* Exercise instructions: Would you transcribe each of the entries exactly, with nothing added or dropped?
__________
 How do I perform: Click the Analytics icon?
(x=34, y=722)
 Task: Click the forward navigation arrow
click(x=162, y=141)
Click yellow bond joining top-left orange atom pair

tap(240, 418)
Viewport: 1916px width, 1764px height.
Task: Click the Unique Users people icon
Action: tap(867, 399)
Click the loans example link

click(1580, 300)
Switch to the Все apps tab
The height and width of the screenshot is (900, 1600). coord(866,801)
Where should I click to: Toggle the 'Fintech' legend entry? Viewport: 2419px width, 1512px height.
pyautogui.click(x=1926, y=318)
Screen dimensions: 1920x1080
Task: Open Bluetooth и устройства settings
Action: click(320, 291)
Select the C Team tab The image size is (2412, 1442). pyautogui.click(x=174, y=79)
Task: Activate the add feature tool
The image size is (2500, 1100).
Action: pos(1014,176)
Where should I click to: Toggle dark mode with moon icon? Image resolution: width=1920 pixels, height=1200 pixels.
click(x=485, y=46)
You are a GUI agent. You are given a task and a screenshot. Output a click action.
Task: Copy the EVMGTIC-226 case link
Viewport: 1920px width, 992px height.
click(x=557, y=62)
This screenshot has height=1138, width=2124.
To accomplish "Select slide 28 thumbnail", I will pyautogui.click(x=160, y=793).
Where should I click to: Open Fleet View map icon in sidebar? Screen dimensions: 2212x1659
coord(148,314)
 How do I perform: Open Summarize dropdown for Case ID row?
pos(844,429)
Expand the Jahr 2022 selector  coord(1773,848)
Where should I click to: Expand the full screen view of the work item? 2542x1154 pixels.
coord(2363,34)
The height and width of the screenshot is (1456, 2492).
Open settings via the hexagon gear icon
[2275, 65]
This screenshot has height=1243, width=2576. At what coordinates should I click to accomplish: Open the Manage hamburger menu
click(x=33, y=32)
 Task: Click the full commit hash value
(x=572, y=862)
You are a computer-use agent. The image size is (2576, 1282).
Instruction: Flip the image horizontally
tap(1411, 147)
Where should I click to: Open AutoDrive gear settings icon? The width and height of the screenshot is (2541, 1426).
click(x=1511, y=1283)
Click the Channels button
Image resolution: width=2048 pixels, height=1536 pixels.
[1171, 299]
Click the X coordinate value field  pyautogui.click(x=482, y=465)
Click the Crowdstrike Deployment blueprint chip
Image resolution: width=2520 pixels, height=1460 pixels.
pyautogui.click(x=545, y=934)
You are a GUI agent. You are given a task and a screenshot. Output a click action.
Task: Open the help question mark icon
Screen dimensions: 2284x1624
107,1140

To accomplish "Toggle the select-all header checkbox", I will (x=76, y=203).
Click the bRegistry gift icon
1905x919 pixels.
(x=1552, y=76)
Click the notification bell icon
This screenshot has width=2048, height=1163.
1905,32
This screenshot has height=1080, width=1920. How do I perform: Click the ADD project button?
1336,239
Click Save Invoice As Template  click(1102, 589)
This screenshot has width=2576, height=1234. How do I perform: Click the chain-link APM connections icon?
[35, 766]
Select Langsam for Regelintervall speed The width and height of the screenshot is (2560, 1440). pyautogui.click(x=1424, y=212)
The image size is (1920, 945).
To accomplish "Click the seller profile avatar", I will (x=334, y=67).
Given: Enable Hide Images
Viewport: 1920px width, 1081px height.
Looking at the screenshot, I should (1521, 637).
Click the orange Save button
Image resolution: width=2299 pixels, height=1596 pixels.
__________
* Output below:
 How do I perform: Click the Analytics icon?
(x=34, y=722)
 Task: Click the forward navigation arrow
click(x=162, y=141)
Click yellow bond joining top-left orange atom pair

tap(240, 418)
Viewport: 1916px width, 1764px height.
Task: Click the Unique Users people icon
Action: tap(867, 399)
Click the loans example link

click(1580, 300)
Switch to the Все apps tab
The height and width of the screenshot is (900, 1600). coord(866,801)
Where should I click to: Toggle the 'Fintech' legend entry? Viewport: 2419px width, 1512px height.
pyautogui.click(x=1926, y=318)
Screen dimensions: 1920x1080
Task: Open Bluetooth и устройства settings
Action: click(320, 291)
Select the C Team tab The image size is (2412, 1442). pyautogui.click(x=174, y=79)
Task: Activate the add feature tool
The image size is (2500, 1100).
Action: pos(1014,176)
Where should I click to: Toggle dark mode with moon icon? Image resolution: width=1920 pixels, height=1200 pixels.
click(x=485, y=46)
You are a GUI agent. You are given a task and a screenshot. Output a click action.
Task: Copy the EVMGTIC-226 case link
Viewport: 1920px width, 992px height.
click(x=557, y=62)
This screenshot has height=1138, width=2124.
To accomplish "Select slide 28 thumbnail", I will pyautogui.click(x=160, y=793).
Where should I click to: Open Fleet View map icon in sidebar? Screen dimensions: 2212x1659
coord(148,314)
 How do I perform: Open Summarize dropdown for Case ID row?
pos(844,429)
Expand the Jahr 2022 selector  coord(1773,848)
Where should I click to: Expand the full screen view of the work item? 2542x1154 pixels.
coord(2363,34)
The height and width of the screenshot is (1456, 2492).
Open settings via the hexagon gear icon
[2275, 65]
This screenshot has height=1243, width=2576. At what coordinates should I click to accomplish: Open the Manage hamburger menu
click(x=33, y=32)
 Task: Click the full commit hash value
(x=572, y=862)
You are a computer-use agent. The image size is (2576, 1282).
Instruction: Flip the image horizontally
tap(1411, 147)
Where should I click to: Open AutoDrive gear settings icon? The width and height of the screenshot is (2541, 1426).
click(x=1511, y=1283)
Click the Channels button
Image resolution: width=2048 pixels, height=1536 pixels.
[1171, 299]
Click the X coordinate value field  pyautogui.click(x=482, y=465)
Click the Crowdstrike Deployment blueprint chip
Image resolution: width=2520 pixels, height=1460 pixels.
pyautogui.click(x=545, y=934)
You are a GUI agent. You are given a task and a screenshot. Output a click action.
Task: Open the help question mark icon
Screen dimensions: 2284x1624
107,1140

To accomplish "Toggle the select-all header checkbox", I will (x=76, y=203).
Click the bRegistry gift icon
1905x919 pixels.
(x=1552, y=76)
Click the notification bell icon
This screenshot has width=2048, height=1163.
1905,32
This screenshot has height=1080, width=1920. How do I perform: Click the ADD project button?
1336,239
Click Save Invoice As Template  click(1102, 589)
This screenshot has width=2576, height=1234. How do I perform: Click the chain-link APM connections icon?
[35, 766]
Select Langsam for Regelintervall speed The width and height of the screenshot is (2560, 1440). pyautogui.click(x=1424, y=212)
The image size is (1920, 945).
To accomplish "Click the seller profile avatar", I will (x=334, y=67).
Given: Enable Hide Images
Viewport: 1920px width, 1081px height.
Looking at the screenshot, I should (1521, 637).
Click the orange Save button
Image resolution: width=2299 pixels, height=1596 pixels.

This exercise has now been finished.